> **Text**
··········

Seine Ruhe in Gefahr war eben so groß, als sein Jähzorn in Momenten der Erregung, und wir sehen ihn bei einem so furchtbaren Gewitter, wie es vielleicht in Frankfurt je erlebt wurde, wo Frauen und Kinder betend und heulend auf den Straßen lagen und Männer flüchteten, ganz ruhig die noch nicht zerschlagenen Fenster und Spiegel ausheben und abnehmen. – Gründlich verachtete er auch das Kartenspiel; noch mehr die Gasthäuser; er wünschte deshalb die alte, gute Zeit mit den Hospitälern zurück und schenkte – namentlich reisenden Künstlern, Gelehrten und Virtuosen – die lieberalste Gastfreundschaft. Dagegen war er förmlich knauserig bei Ausflügen zu Landparthien, wobei er selten etwas verzehren ließ. Durchaus praktisch, mußten seine Bedienten zugleich Schneider sein, und für ihn und den Sohn die Kleider machen; dies aber auch stets vom feinsten Tuche, das er stets in reicher Auswahl vorräthig hatte. – Die Poesie war ihm ein hoher Kultus; doch so verhaßt die ungereimte Poesie, daß Klopstock’s Werke ihm nie vor die Augen kommen durften, und es heftige Scenen gab, als er entdeckte, daß dieselben in seinem Hause heimlich gelesen wurden, in Manchem auswendig gelernt waren.

Des Sohnes steigender Ruhm machte ihn selig und stolz, doch hätte er auch gleichzeitig einen tüchtigen Juristen in ihm gewünscht. Die höchste Bezeichnung, die er dem ruhmgekrönten Sohne gab, war die eines „singularen“ Menschen, wobei er aber auch behauptete: „Wenn ich Deine Talente gehabt hätte, ich würde ganz anders damit gewirthschaftet haben.“

Wie er, bei aller Gottesfürchtigkeit, die Priester im Ganzen nicht liebte, und sie wohl „schwarze Männer mit weißen Krägen“ nannte, so auch, bei allem Respekt vor Hoheit und Würde, die Fürsten nicht; er traute ihnen besonders keine Aufrichtigkeit und keine wahre Liebe zum Bürgerstande zu; er war daher auch schwer zu bewegen, den Sohn nach Weimar ziehen zu lassen, doch freute er sich unendlich, als derselbe von dort aus mit seinem großartigen Fürsten zuerst die Vaterstadt wieder besuchte, und er nun den fürstlichen Herrn und den fürstlichen Dichter mit Pracht und Glanz bewirthen durfte.

··········

> **Bereitgestellte Angaben**

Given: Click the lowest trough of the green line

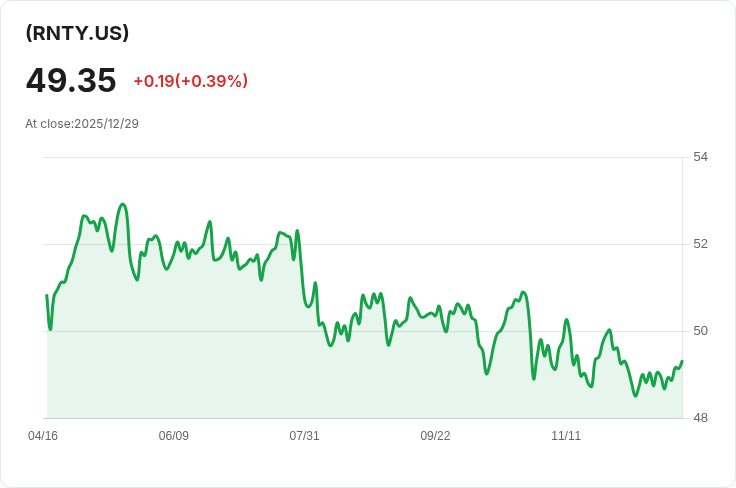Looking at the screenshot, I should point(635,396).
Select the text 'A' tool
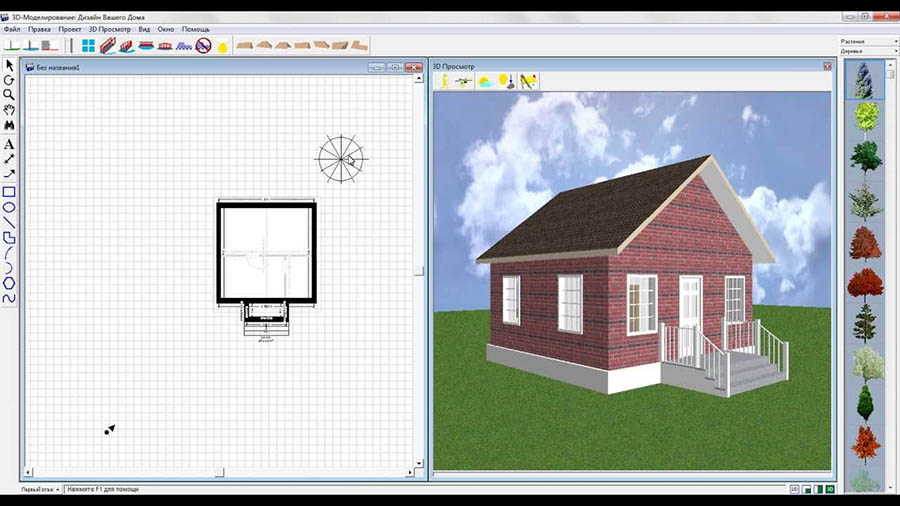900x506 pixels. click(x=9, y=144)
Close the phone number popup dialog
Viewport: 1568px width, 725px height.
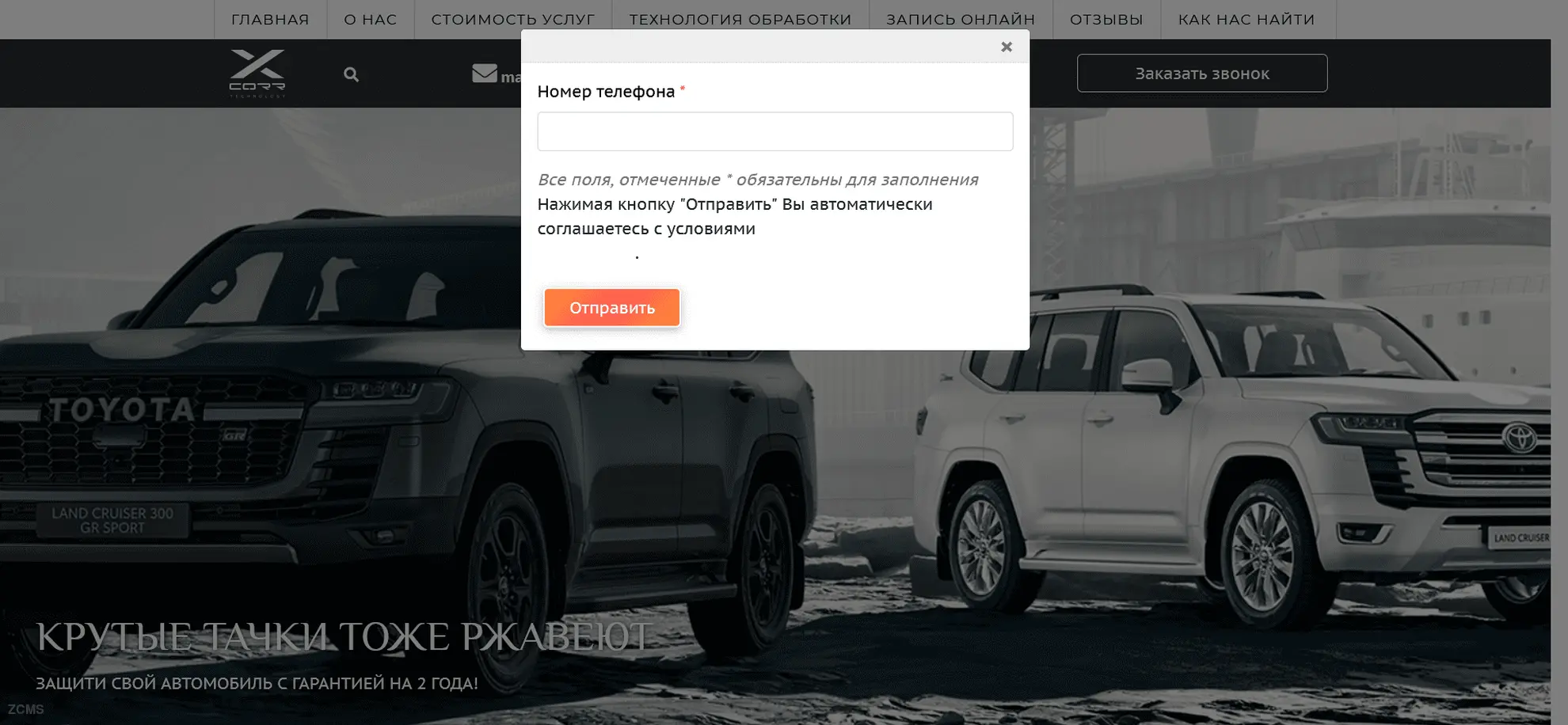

··········

> **Zu erledigen 1**
Schreibe aus dem Text alles von „Wie er, bei“ bis hinunter zu „Glanz bewirthen durfte.“ ab.
> **Zu erledigen 2**
Stimmen diese Aussagen über den im Text beschriebenen Mann mit dem Text überein? (a) Er verachtete das Kartenspiel. (b) Bei Ausflügen zu Landpartien zeigte er sich großzügig. (c) Er ließ den Sohn bereitwillig nach Weimar ziehen. Antworte jeweils mit Ja oder Nein und zitiere die entscheidenden Worte des Textes wörtlich.

> **Antwortfeld 1**
Wie er, bei aller Gottesfürchtigkeit, die Priester im Ganzen nicht liebte, und sie wohl „schwarze Männer mit weißen Krägen“ nannte, so auch, bei allem Respekt vor Hoheit und Würde, die Fürsten nicht; er traute ihnen besonders keine Aufrichtigkeit und keine wahre Liebe zum Bürgerstande zu; er war daher auch schwer zu bewegen, den Sohn nach Weimar ziehen zu lassen, doch freute er sich unendlich, als derselbe von dort aus mit seinem großartigen Fürsten zuerst die Vaterstadt wieder besuchte, und er nun den fürstlichen Herrn und den fürstlichen Dichter mit Pracht und Glanz bewirthen durfte.

> **Antwortfeld 2**
(a) Ja: „Gründlich verachtete er auch das Kartenspiel“
(b) Nein: „Dagegen war er förmlich knauserig bei Ausflügen zu Landparthien“
(c) Nein: „er war daher auch schwer zu bewegen, den Sohn nach Weimar ziehen zu lassen“